CIFAR-10 data from Keras

In [32]:
import tensorflow as tf
import os
import numpy as np
from random import shuffle

In [33]:
from tensorflow.keras.datasets import cifar10
# The data, split between train and test sets:
(x_train, y_train), (x_test, y_test) = cifar10.load_data()
print('x_train shape:', x_train.shape)
print(x_train.shape[0], 'train samples')
print(x_test.shape[0], 'test samples')

x_train shape: (50000, 32, 32, 3)
50000 train samples
10000 test samples


In [69]:
# Combine Test and Train data sets.  We will shuffle and redistribute later.

X = []
Y = []

X.append(x_train)
X.append(x_test)
Y.append(y_train)
Y.append(y_test)

X = np.concatenate(X).astype(float)
Y = np.concatenate(Y).astype(int)

# Keras downloads labels into [n,1], reshape to [n].

Y = Y.reshape([Y.shape[0]])

n = Y.shape[0]
print(X.shape,n)

(60000, 32, 32, 3) 60000


In [70]:
# Create shuffled index toi reorder dta randomly.

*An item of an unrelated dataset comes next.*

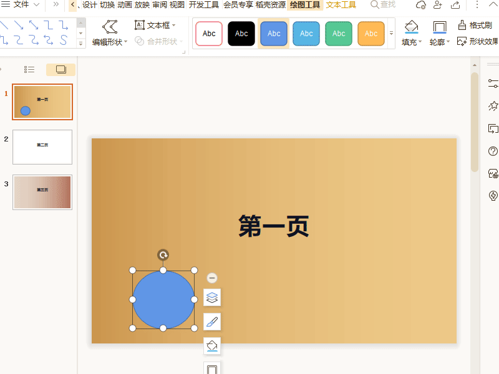Screen dimensions: 499x374
Task: Collapse the floating toolbar with minus button
Action: (212, 278)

ix = list(range(X.shape[0]))
shuffle(ix)
ix[:3]

[37974, 13293, 38540]

In [71]:
# Set shard size based on number of shards; last shard may be smaller.
# Set shards = 11; this will make wildcard easier later in code.

from math import ceil
shards = 11
shard_size = ceil(len(ix)/shards)
shard_size

5455

In [72]:
# Helper function for creating tfrecords files

def _int64_feature(value):
    return tf.train.Feature(int64_list=tf.train.Int64List(value=[value]))
def _bytes_feature(value):
    return tf.train.Feature(
        bytes_list=tf.train.BytesList(value=[value]))

In [73]:
!rm -rd ./data
!mkdir data

In [74]:
# Iterate through filenames and serialize images

f_prefix = './data/cifar10_data_'
f_digits = 3
f_suffix = 0
f_name = f_prefix + str(f_suffix).zfill(f_digits) + '.tfrecords'
# create tfrecord file
writer = tf.python_io.TFRecordWriter(f_name)
print('Writing...'+f_name)
ct = 0
for idx in ix:
    image = X[idx,:,:,:]
    label = Y[idx]
    e = tf.train.Example(features=tf.train.Features(feature={
        'idx'     : _int64_feature(idx),
        'label'   : _int64_feature(label),
        'image'   : _bytes_feature(image.tostring())
        }))
    writer.write(e.SerializeToString())
    ct += 1
    if ct == shard_size:
        print('finished writing '+f_name+' with '+str(ct)+' examples')
        f_suffix += 1
        f_name = f_prefix + str(f_suffix).zfill(f_digits) + '.tfrecords'
        # create new tfrecords file
        writer = tf.python_io.TFRecordWriter(f_name)
        print('Writing...'+f_name)
        ct = 0
print ('finished writing '+f_name+' with '+str(ct)+' examples')
    


Writing..../data/cifar10_data_000.tfrecords
finished writing ./data/cifar10_data_000.tfrecords with 5455 examples
Writing..../data/cifar10_data_001.tfrecords
finished writing ./data/cifar10_data_001.tfrecords with 5455 examples
Writing..../data/cifar10_data_002.tfrecords
finished writing ./data/cifar10_data_002.tfrecords with 5455 examples
Writing..../data/cifar10_data_003.tfrecords
finished writing ./data/cifar10_data_003.tfrecords with 5455 examples
Writing..../data/cifar10_data_004.tfrecords
finished writing ./data/cifar10_data_004.tfrecords with 5455 examples
Writing..../data/cifar10_data_005.tfrecords
finished writing ./data/cifar10_data_005.tfrecords with 5455 examples
Writing..../data/cifar10_data_006.tfrecords
finished writing ./data/cifar10_data_006.tfrecords with 5455 examples
Writing..../data/cifar10_data_007.tfrecords
finished writing ./data/cifar10_data_007.tfrecords with 5455 examples
Writing..../data/cifar10_data_008.tfrecords
finished writing ./data/cifar10_data_008.tfr